PROBLEM TO WORK ON
Collect each line of the entries that holds the string "screenshot".

TASK MATERIAL
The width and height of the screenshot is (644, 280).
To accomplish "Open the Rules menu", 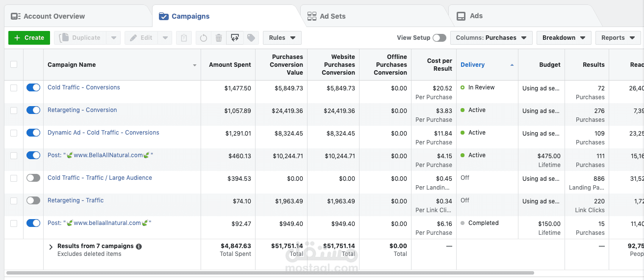I will click(x=282, y=38).
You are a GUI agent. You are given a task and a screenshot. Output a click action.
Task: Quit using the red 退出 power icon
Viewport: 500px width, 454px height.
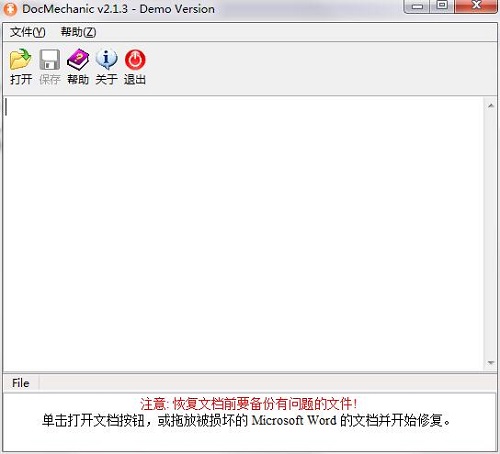point(135,67)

OUTPUT
The width and height of the screenshot is (644, 280).
You are a GUI agent. You are given a task and a screenshot. Output a click action.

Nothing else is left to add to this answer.